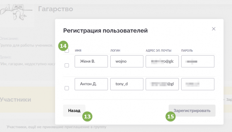Focus the password field in Антон Д. row
232x132 pixels.
tap(198, 84)
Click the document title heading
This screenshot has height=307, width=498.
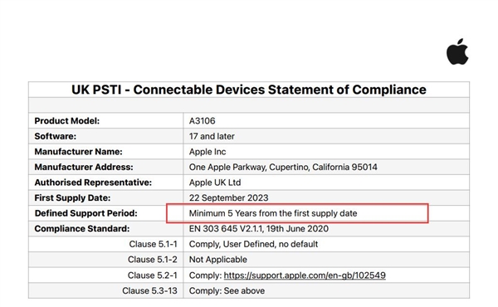coord(249,90)
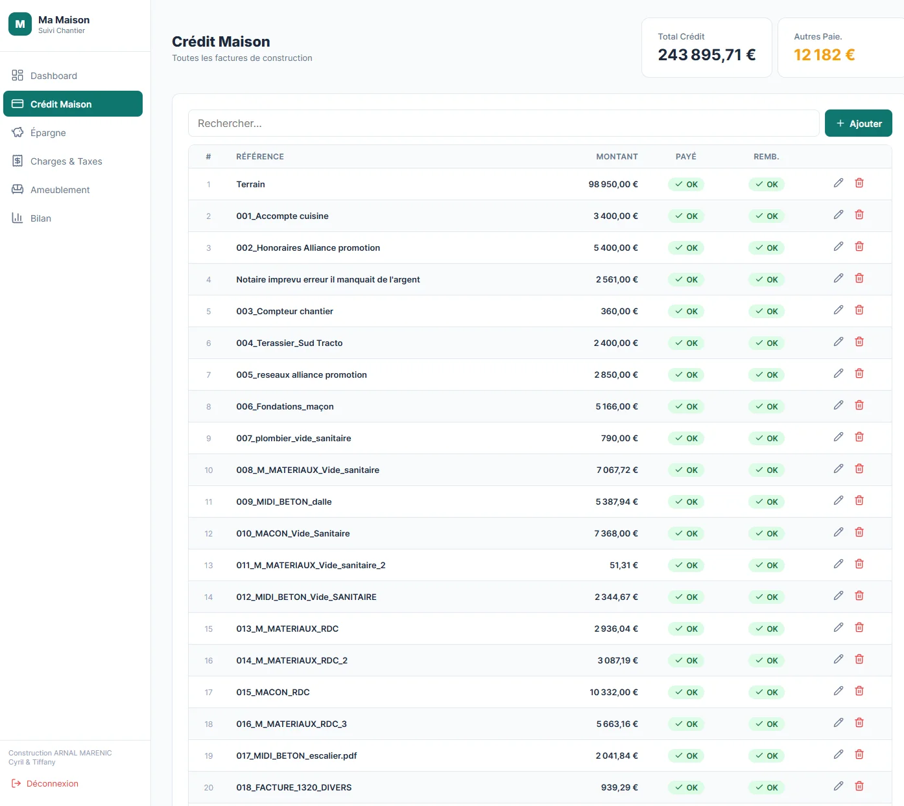Toggle Payé status for Terrain
The image size is (904, 806).
[686, 185]
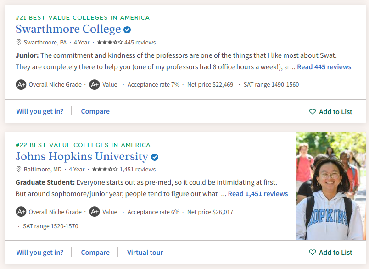
Task: Toggle Add to List heart for Swarthmore
Action: (313, 112)
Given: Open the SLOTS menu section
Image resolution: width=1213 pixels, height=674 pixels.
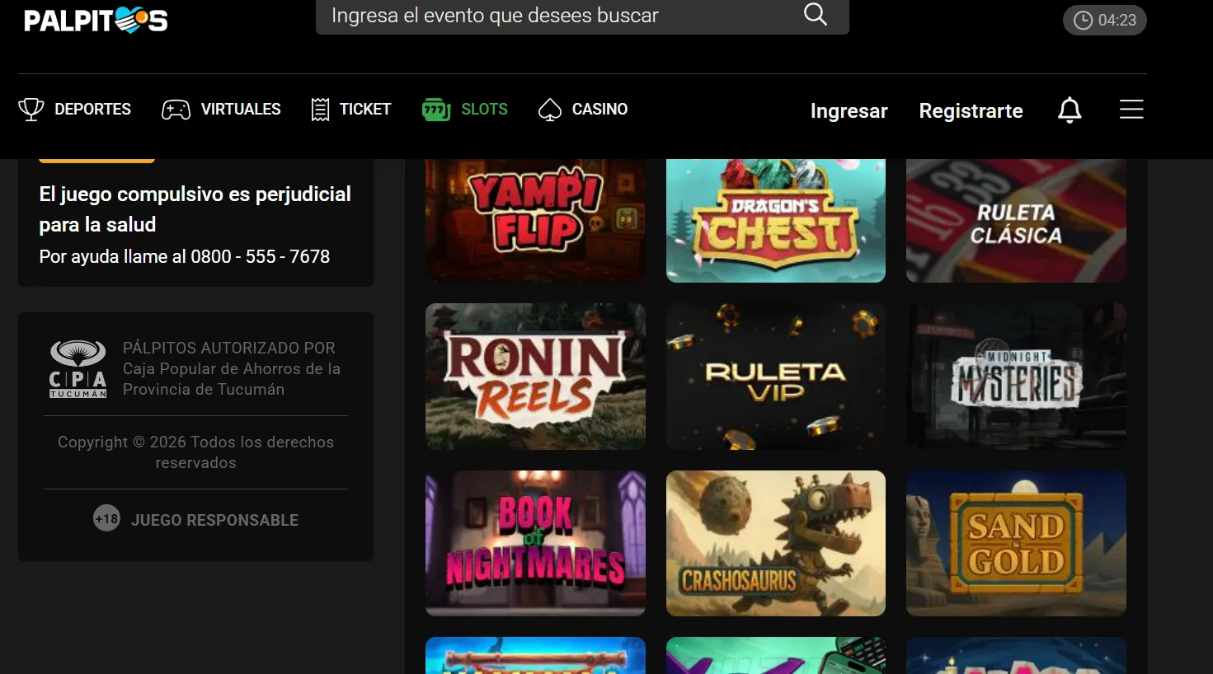Looking at the screenshot, I should click(484, 110).
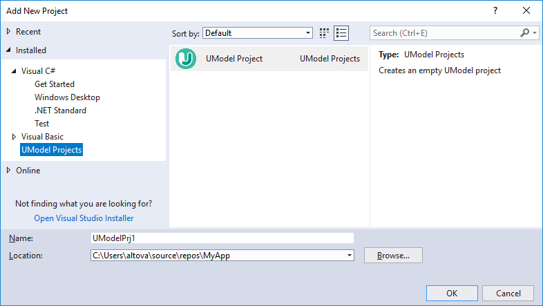Click the Browse... button

coord(393,256)
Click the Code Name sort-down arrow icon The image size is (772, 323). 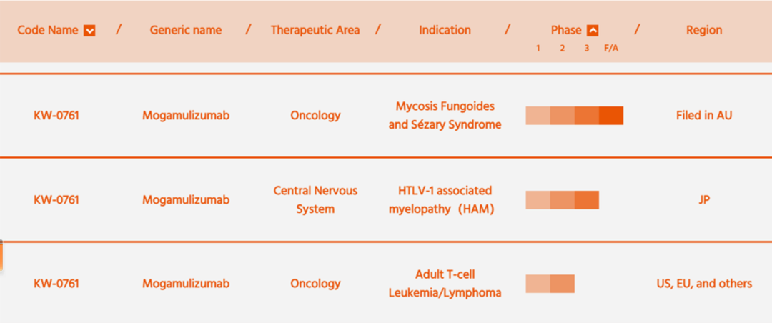pyautogui.click(x=89, y=31)
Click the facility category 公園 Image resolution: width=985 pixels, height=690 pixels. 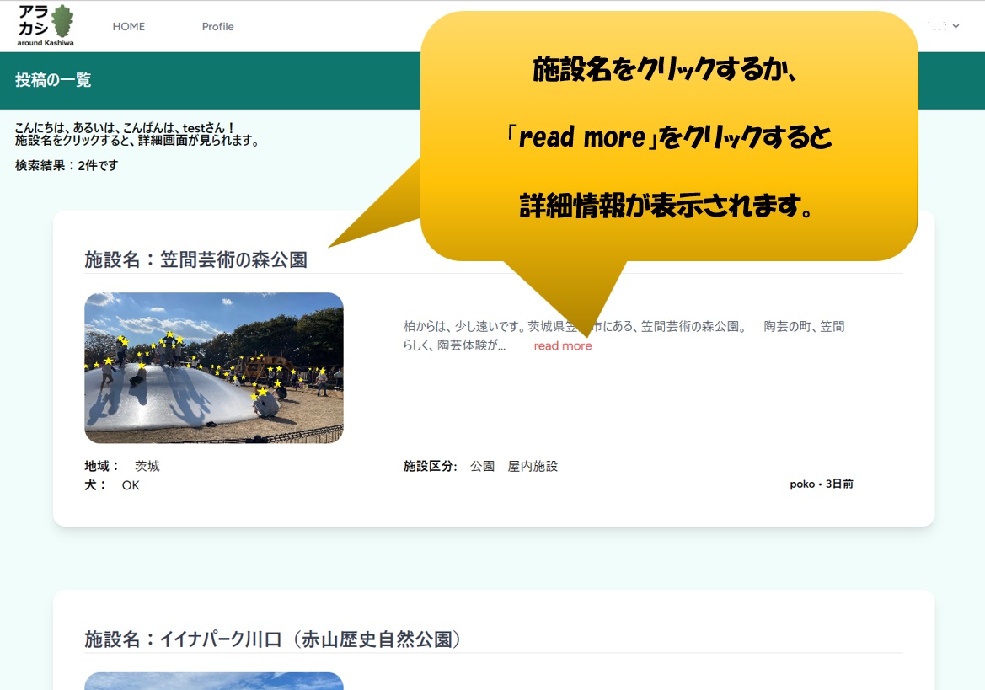coord(482,467)
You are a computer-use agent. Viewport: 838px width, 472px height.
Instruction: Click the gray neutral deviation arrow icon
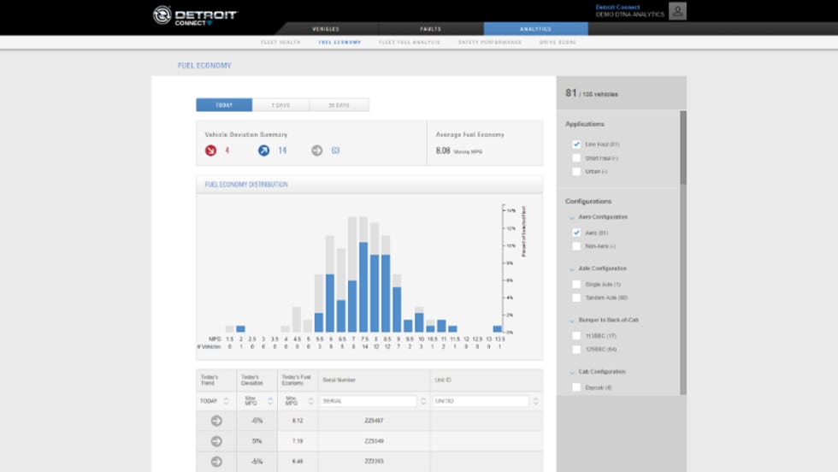tap(317, 150)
= = = = = = =
### ASSIGNED TASK
From the line containing "Instruction: Click the" down to the final line of the material, restate every line word for word, and only those; drop the pictures.

### SOLUTION BELOW
Instruction: Click the gray neutral deviation arrow icon
tap(317, 150)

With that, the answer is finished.